For more thoughts on developing a research agenda in related topics, see: AMA passes first policy guidelines on augmented intelligence.
Note: you should check out Enrico’s Twitter feed, which is a goldmine for cool (but appropriately restrained) ideas around machine learning in clinical practice.
Doctors are human. And humans make mistakes. And while scientific advancements have dramatically improved our ability to detect and treat illness, they have also engendered a perception of precision, exactness and infallibility. When patient expectations collide with human error, malpractice lawsuits are born. And it’s a very expensive problem.
Source: Defensive Diagnostics: the legal implications of AI in radiology
There are few things to note in this article. The first, and most obvious, was that we have a much higher standard for AI-based expert systems (i.e. algorithmic diagnosis and prediction) than we do for human experts. Our expectations for algorithmic clinical decision-making are far more exacting than those we have for physicians. It seems strange that we accept the fallibility of human beings but expect nothing less than perfection from AI-based systems. 

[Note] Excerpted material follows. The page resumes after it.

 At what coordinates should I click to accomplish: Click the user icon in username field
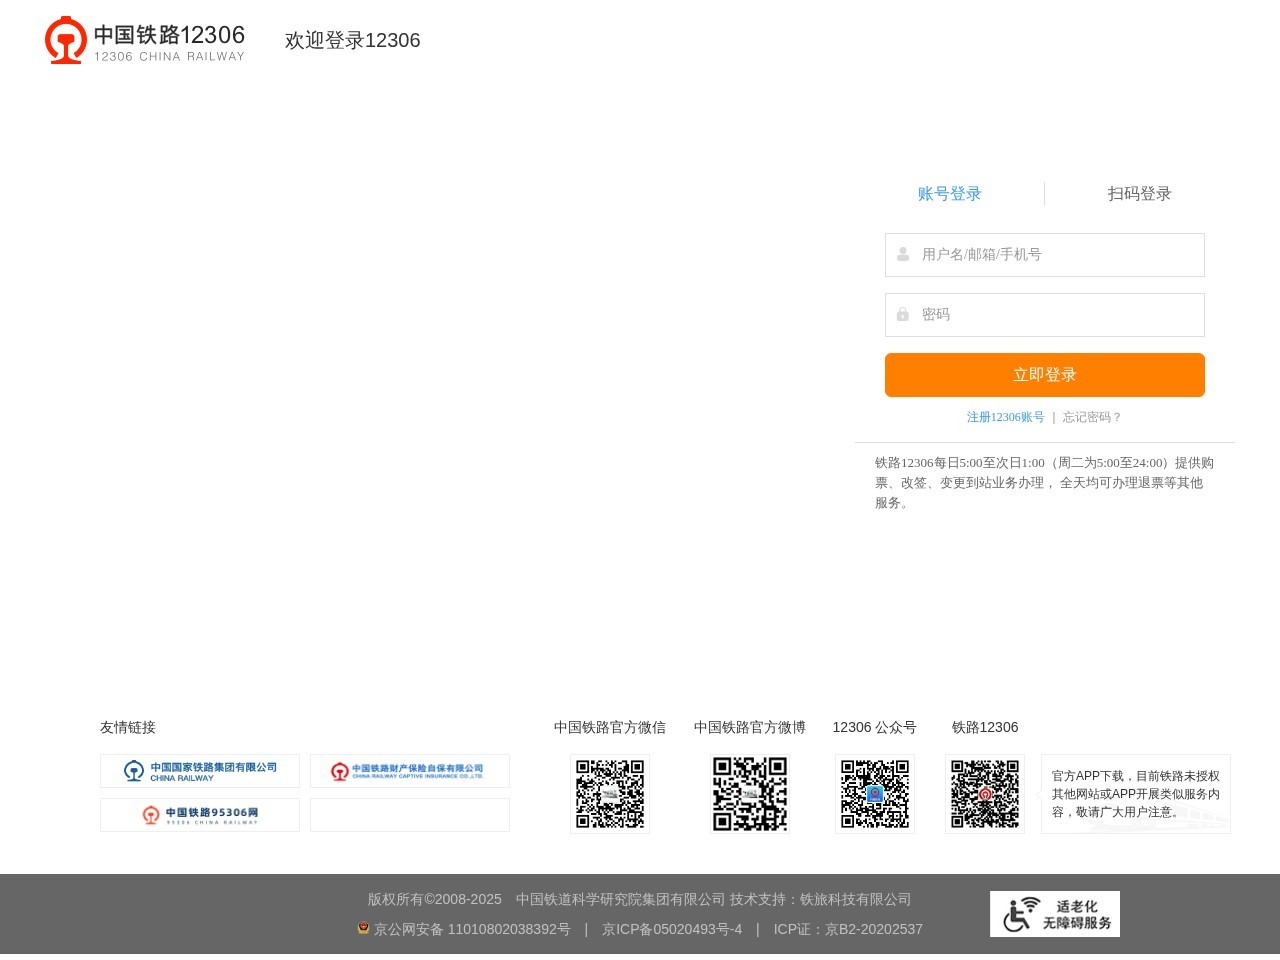click(903, 255)
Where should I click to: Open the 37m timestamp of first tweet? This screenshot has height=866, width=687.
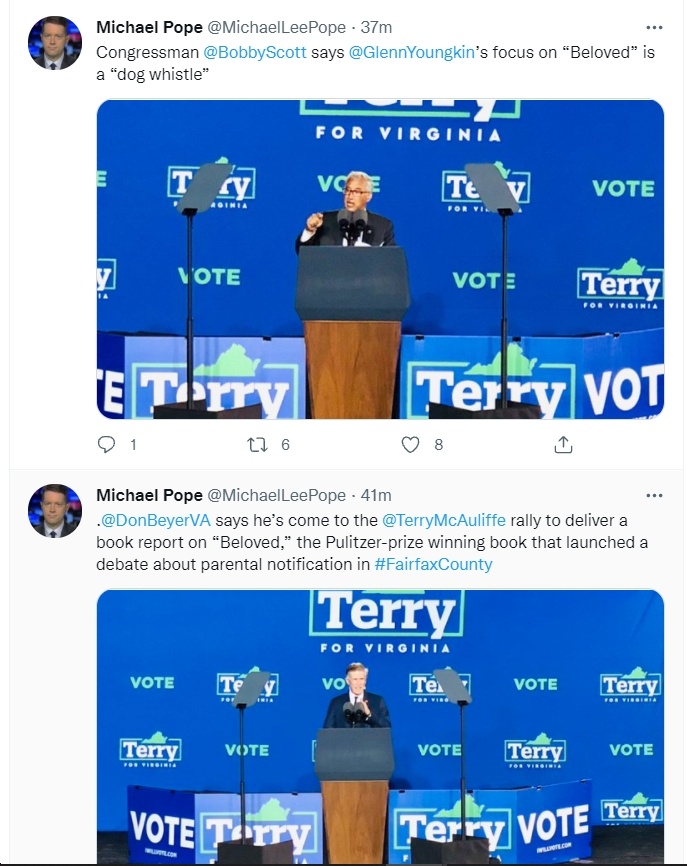(376, 27)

Medical errors are more frequent than anyone cares to admit. In radiology, the retrospective error rate is approximately 30% across all specialities, with real-time error rates in daily practice averaging between 3% and 5%.

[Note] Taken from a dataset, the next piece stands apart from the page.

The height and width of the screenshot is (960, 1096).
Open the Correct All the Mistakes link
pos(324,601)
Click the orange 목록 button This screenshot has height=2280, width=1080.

The second takeaway was that one of the most significant areas of influence for AI in clinical settings may not be in the primary diagnosis but rather the follow up analysis that highlights potential mistakes that the clinician may have made. These applications of AI for secondary diagnostic review will be cheap and won’t add any additional workload to healthcare professionals. They will simply review the clinician’s conclusion and flag those cases that may benefit from additional testing. Of course, this will probably be driven by patient litigation.
 Incidentally, the same principle seems to be true for self-driving cars; we expect nothing but a perfect safety record for autonomous vehicles but are quite happy with the status quo for human drivers (1.2 million traffic-related deaths in a single year). Where is the moral panic around the mass slaughter of human beings by human drivers? If an algorithm is only slightly safer than a human being behind the wheel of a car it would result in thousands fewer deaths per year. And yet it feels like we’re going to delay the introduction of autonomous cars until they meet some perfect standard. To me at least, that seems morally wrong.